Data is so … basic. Simple 1’s and 0’s. Lot’s of them. Strung in rows. Like pearls of wisdom waiting to be looked upon in wonder and awe.
And then you get data protection and laws.
How did I get here?
Recap: ecommerce led me into marketing. Marketing led me into email-marketing. email-marketing led me into copywriting. Copywriting led me into conversions. Improving conversions led me to testing and analytics. These provided the basis of my knowledge framework for selling things.
Simple 1’s and 0’s. Lot’s of them. Strung in rows.
If it helps think of lots of little cogs of different shapes and sizes and thickness that are the driving force that gets things done. Your engine.
Now we need to put some fuel in our engine and start it.
This is still the recap: The next cog needed (or module if that helps more,) was “traffic”.
Without traffic, there is nothing to test which means nothing to analyze. Because there are no conversions. Or not enough to make a statistically significant case either way.
Traffic is either free or paid. In hindsight, paid would have provided insight quicker and a more profitable return over the long term. But I was on a … budget.
Free traffic comes from SEO but SEO doesn’t come free. SEO was and is 1’s and 0’s. Copywriting and testing had led me to LSI. LSI led me to the Semantic Web in September 2008 when I said.
The more I think about it, the benefits & possibilities seem endless for any business that embraces the concept of the semantic web now and then gives genuine consideration for early adoption of best and common practice. You may already be on the right path and not even have realised. (Making better sense of the sematic web)

GIVEN DATA.
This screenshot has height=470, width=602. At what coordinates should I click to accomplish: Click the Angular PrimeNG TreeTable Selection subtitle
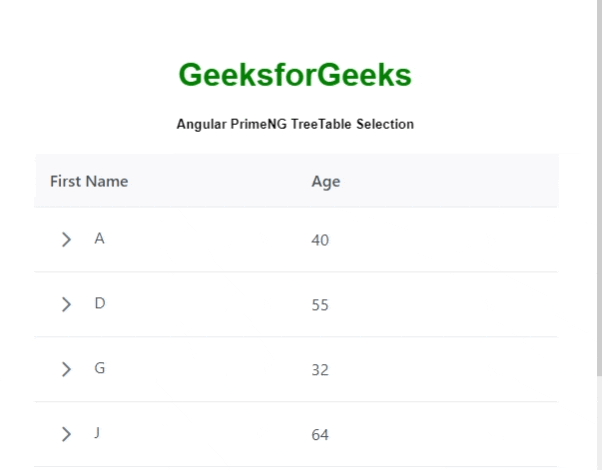tap(295, 124)
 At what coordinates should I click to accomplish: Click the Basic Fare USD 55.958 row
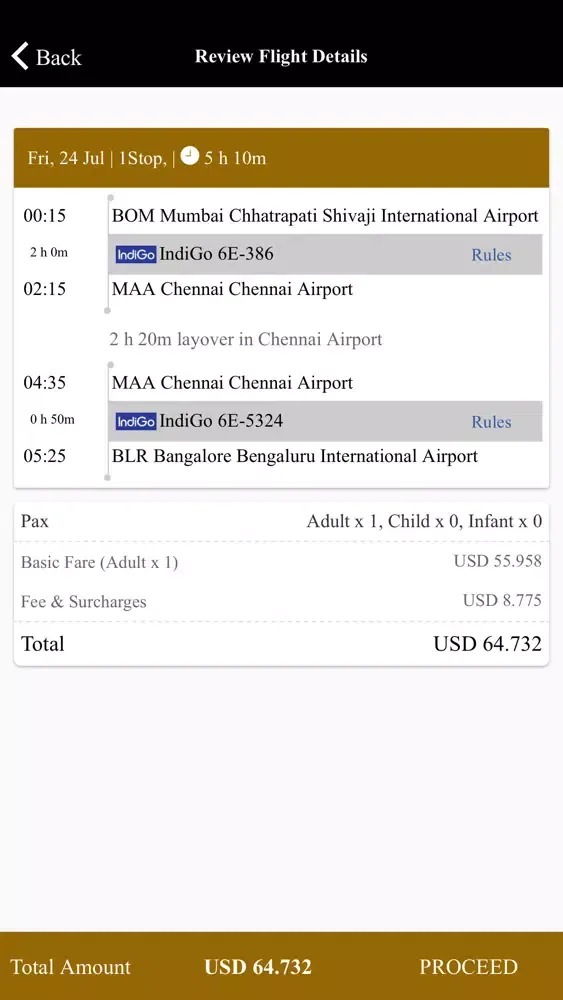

DIRECTIVE 1.
Reproduce the stretch of the blog post from "How did I get" through "done. Your engine.".
DIRECTIVE 2.
Turn the paragraph of the blog post that begins "Recap: ecommerce led me into marketing" into a short list that keeps its main facts.
DIRECTIVE 3.
According to the blog post, why was traffic the next thing needed? Answer in one to three sentences.
The listing plays no part in this work.

WORKED ANSWER 1.
How did I get here?
Recap: ecommerce led me into marketing. Marketing led me into email-marketing. email-marketing led me into copywriting. Copywriting led me into conversions. Improving conversions led me to testing and analytics. These provided the basis of my knowledge framework for selling things.
Simple 1’s and 0’s. Lot’s of them. Strung in rows.
If it helps think of lots of little cogs of different shapes and sizes and thickness that are the driving force that gets things done. Your engine.

WORKED ANSWER 2.
- Ecommerce led to marketing.
- Marketing led to email marketing.
- Email marketing led to copywriting.
- Copywriting led to conversions.
- Improving conversions led to testing and analytics.
- Together, these formed the basis of the writer's knowledge framework for selling things.

WORKED ANSWER 3.
Without traffic, there is nothing to test and so nothing to analyze, because there are no conversions. At best, there would be too few conversions to make a statistically significant case either way.